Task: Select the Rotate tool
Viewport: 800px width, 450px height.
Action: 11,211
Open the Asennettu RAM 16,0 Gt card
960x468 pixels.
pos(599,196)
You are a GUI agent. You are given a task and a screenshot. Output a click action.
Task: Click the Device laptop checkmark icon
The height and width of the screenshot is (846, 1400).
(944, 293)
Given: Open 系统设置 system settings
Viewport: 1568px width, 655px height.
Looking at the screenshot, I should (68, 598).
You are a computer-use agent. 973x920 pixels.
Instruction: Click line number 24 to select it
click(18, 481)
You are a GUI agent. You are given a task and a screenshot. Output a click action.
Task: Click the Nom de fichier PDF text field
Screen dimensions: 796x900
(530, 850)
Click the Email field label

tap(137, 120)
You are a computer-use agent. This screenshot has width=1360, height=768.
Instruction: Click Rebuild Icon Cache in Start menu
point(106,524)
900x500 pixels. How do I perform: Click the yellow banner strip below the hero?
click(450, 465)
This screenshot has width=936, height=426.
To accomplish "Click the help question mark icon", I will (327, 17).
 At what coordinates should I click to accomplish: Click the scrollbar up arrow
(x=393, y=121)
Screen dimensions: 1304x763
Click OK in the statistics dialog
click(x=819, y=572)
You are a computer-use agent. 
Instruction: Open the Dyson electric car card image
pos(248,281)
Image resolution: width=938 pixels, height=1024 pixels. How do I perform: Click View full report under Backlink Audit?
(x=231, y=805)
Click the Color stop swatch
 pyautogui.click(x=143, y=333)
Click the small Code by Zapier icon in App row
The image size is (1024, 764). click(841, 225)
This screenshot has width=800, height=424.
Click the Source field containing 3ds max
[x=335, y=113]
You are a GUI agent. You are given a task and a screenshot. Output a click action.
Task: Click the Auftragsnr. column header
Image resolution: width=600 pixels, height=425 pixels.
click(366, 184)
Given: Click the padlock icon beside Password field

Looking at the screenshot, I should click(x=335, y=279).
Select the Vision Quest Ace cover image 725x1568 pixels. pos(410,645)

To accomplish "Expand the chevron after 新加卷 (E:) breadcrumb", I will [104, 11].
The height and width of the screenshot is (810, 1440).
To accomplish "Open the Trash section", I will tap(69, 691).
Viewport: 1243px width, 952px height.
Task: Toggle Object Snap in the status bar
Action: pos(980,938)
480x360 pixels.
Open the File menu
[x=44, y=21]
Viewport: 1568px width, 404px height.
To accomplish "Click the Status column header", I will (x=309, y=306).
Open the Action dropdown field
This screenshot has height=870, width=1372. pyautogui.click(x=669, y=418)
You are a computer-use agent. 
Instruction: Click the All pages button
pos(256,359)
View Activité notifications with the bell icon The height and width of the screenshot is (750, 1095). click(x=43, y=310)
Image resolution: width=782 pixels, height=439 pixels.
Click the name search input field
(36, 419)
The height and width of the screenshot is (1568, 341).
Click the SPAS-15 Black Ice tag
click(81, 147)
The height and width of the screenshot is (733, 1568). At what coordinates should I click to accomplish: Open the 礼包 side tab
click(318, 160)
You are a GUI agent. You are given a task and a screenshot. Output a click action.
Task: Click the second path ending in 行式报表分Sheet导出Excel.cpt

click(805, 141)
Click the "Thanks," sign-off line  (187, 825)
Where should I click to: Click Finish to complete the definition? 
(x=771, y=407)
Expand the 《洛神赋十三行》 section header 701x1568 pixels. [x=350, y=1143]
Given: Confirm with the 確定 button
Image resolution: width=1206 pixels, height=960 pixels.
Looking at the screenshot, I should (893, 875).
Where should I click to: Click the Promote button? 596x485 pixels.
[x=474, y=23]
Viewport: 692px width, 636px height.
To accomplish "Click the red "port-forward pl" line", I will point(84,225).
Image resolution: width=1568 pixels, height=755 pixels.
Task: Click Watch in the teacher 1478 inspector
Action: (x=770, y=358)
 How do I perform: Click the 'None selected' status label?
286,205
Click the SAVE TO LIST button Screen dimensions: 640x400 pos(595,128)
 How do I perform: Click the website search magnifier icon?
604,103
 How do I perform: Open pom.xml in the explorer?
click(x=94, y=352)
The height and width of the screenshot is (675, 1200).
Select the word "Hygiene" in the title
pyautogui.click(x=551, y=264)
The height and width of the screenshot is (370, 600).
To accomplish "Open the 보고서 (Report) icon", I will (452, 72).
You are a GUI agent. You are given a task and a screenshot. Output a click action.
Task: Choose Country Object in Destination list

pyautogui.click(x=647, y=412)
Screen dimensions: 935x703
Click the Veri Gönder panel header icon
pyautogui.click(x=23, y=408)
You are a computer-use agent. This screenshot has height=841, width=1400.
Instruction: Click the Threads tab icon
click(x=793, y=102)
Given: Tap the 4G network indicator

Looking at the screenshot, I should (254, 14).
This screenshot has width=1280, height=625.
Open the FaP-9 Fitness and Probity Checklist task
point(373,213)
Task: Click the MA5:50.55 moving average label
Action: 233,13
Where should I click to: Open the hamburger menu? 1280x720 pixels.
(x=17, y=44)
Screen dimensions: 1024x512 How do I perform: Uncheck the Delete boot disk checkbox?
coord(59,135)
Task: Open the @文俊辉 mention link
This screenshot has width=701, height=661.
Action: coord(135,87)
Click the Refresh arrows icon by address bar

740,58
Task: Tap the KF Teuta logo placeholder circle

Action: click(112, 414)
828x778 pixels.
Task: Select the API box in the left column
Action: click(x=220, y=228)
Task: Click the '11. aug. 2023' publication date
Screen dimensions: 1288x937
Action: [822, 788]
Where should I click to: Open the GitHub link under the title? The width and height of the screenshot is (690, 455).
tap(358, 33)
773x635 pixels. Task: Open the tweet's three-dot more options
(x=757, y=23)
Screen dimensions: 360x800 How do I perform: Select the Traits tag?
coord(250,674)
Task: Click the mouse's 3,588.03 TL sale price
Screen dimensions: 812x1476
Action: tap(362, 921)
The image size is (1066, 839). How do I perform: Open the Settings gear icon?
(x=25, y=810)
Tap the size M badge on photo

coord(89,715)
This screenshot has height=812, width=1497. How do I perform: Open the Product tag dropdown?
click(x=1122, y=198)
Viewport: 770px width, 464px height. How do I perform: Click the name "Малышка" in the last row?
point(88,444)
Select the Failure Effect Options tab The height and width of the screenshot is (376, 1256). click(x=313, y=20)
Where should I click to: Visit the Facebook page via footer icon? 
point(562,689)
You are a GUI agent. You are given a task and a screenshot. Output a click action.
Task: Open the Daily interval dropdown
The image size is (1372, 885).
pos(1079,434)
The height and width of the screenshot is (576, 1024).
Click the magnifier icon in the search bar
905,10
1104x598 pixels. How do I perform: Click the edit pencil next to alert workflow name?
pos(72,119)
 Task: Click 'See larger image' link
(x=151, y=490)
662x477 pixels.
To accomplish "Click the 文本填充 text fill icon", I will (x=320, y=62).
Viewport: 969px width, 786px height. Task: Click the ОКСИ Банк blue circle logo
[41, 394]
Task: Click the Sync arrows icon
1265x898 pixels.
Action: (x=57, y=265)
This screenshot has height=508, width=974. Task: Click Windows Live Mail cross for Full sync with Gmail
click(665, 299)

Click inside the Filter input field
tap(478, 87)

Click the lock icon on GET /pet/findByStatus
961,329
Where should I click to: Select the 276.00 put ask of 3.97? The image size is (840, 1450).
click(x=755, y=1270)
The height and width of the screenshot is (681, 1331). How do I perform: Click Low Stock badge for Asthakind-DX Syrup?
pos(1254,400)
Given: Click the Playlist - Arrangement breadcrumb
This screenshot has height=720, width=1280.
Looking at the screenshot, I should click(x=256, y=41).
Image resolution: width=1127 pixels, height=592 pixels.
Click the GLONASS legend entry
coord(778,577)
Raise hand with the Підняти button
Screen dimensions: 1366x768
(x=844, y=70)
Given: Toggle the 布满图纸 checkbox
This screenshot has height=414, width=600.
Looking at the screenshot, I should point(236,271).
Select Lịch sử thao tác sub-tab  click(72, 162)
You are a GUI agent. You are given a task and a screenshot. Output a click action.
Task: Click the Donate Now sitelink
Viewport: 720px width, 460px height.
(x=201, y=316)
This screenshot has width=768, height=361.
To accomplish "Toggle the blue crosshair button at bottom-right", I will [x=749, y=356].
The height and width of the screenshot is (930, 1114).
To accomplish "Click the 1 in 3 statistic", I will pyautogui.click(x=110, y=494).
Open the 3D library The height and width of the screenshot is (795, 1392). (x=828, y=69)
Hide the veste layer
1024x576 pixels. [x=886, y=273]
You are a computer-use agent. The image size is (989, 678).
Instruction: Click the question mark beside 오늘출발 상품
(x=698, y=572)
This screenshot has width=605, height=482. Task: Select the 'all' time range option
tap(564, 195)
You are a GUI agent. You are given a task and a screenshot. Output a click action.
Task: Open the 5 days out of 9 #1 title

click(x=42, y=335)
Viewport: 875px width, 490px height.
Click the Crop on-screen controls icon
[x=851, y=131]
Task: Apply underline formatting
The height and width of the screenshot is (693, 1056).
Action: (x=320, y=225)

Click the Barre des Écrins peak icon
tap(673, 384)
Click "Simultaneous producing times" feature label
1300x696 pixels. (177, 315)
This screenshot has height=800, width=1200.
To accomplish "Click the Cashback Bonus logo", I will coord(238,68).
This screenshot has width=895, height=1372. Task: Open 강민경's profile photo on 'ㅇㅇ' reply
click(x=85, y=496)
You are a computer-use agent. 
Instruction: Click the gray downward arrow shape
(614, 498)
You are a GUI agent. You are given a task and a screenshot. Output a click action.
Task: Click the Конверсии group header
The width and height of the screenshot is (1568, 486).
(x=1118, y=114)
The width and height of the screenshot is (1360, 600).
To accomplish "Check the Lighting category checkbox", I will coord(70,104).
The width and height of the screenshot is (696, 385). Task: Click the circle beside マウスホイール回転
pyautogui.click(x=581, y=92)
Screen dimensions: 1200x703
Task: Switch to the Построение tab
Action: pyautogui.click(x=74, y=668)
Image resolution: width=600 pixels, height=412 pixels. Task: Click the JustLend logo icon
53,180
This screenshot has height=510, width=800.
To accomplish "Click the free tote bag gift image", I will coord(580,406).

AIM OF THE TASK – Starting from the line that contains "Hide the veste layer", reproduce each line of the data exactly through the last one.

TASK RESPONSE –
Hide the veste layer
1024x576 pixels. [x=886, y=273]
You are a computer-use agent. The image size is (989, 678).
Instruction: Click the question mark beside 오늘출발 상품
(x=698, y=572)
This screenshot has width=605, height=482. Task: Select the 'all' time range option
tap(564, 195)
You are a GUI agent. You are given a task and a screenshot. Output a click action.
Task: Open the 5 days out of 9 #1 title

click(x=42, y=335)
Viewport: 875px width, 490px height.
Click the Crop on-screen controls icon
[x=851, y=131]
Task: Apply underline formatting
The height and width of the screenshot is (693, 1056).
Action: (x=320, y=225)

Click the Barre des Écrins peak icon
tap(673, 384)
Click "Simultaneous producing times" feature label
1300x696 pixels. (177, 315)
This screenshot has height=800, width=1200.
To accomplish "Click the Cashback Bonus logo", I will coord(238,68).
This screenshot has width=895, height=1372. Task: Open 강민경's profile photo on 'ㅇㅇ' reply
click(x=85, y=496)
You are a computer-use agent. 
Instruction: Click the gray downward arrow shape
(614, 498)
You are a GUI agent. You are given a task and a screenshot. Output a click action.
Task: Click the Конверсии group header
The width and height of the screenshot is (1568, 486).
(x=1118, y=114)
The width and height of the screenshot is (1360, 600).
To accomplish "Check the Lighting category checkbox", I will coord(70,104).
The width and height of the screenshot is (696, 385). Task: Click the circle beside マウスホイール回転
pyautogui.click(x=581, y=92)
Screen dimensions: 1200x703
Task: Switch to the Построение tab
Action: pyautogui.click(x=74, y=668)
Image resolution: width=600 pixels, height=412 pixels. Task: Click the JustLend logo icon
53,180
This screenshot has height=510, width=800.
To accomplish "Click the free tote bag gift image", I will coord(580,406).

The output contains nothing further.